In Italia nel 1963 la prima vaccinazione – Il “vaccino Sabin” contro la poliomielite fu sperimentato per la prima volta nel 1954, ma ebbe diffusione mondiale solo a partire dal 1960. In Italia la prima vaccinazione di massa venne effettuata nel 1963; l’obbligatorietà fu introdotta nel febbraio 1966 (anno in cui si verificarono 148 casi), per effetto della famosa legge 51. Tale ritardo fu causa di quasi 10 mila casi di polio, che provocarono più di mille decessi e oltre ottomila paralisi. Per cinque anni consecutivi (dal 1985 al 1989) Albert Sabin ha fatto visita a Torino (città che nel 1986 lo ha insignito della Cittadinanza Onoraria) per partecipare ad una serie di incontri internazionali e multidisciplinari sullo sviluppo e sulla alimentazione. La mancata assegnazione del nobel non lo angustiava: «Si vede che altri lo meritavano più di me. Del resto ho avuto altri riconoscimenti prestigiosi negli Stati Uniti...». E ricordava quella frase letta dal maestro in classe, quand’era poco più che un bambino: «Non cercate altro premio o una grande ricompensa su questa terra, se non la gioia spirituale che possiede solo chi sa donare». E sul rifiuto di brevettare il vaccino si schermiva: «Era il solo modo per produrlo e somministrarlo su vasta scala, al costo di uno-due centesimi a dose e metterlo a disposizione di chiunque...».


“Il senso della vita è aiutare i più bisognosi” – «Mi sento religioso – confidò una volta – perché so di trovarmi nell’insieme del Creato. Quando considero il miracolo che è la vita, le specie diverse esistenti, il fatto che tutto funzioni alla perfezione anche se io non capisco come, e l’accetto, allora mi sento profondamente religioso». E ai giovani spiegava che «non basta lavorare per migliorare se stessi, bisogna essere in grado di farlo anche per aiutare gli altri, specialmente coloro che ne hanno più bisogno». Morì a Washington il 3 marzo 1993. Negli ultimi anni, si era dedicato allo studio dei tumori e della leucemia.

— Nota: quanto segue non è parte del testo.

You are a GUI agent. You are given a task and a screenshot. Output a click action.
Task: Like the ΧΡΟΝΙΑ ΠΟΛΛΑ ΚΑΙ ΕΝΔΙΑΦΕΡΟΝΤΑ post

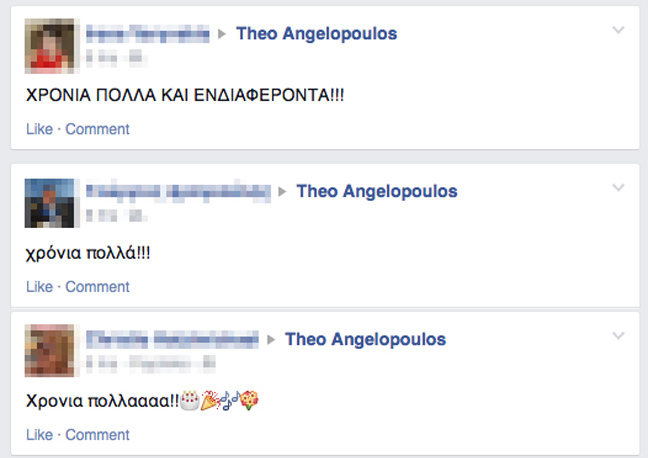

Nel tempo libero, curava con passione il proprio giardino: «I fiori – ripeteva – mi ricordano i bambini per cui ho speso tutta la mia vita». Per tutte queste ragioni l’uomo scienziato e filantropo ritengo che non solo va ricordato, ma riproposto nelle sedi accademiche come faro per le nuove generazioni di medici, e anche in ogni dove per illuminare le molte menti che si oppongono ai valori di una scienza per la profilassi della poliomielite e di tutte le malattie infettive.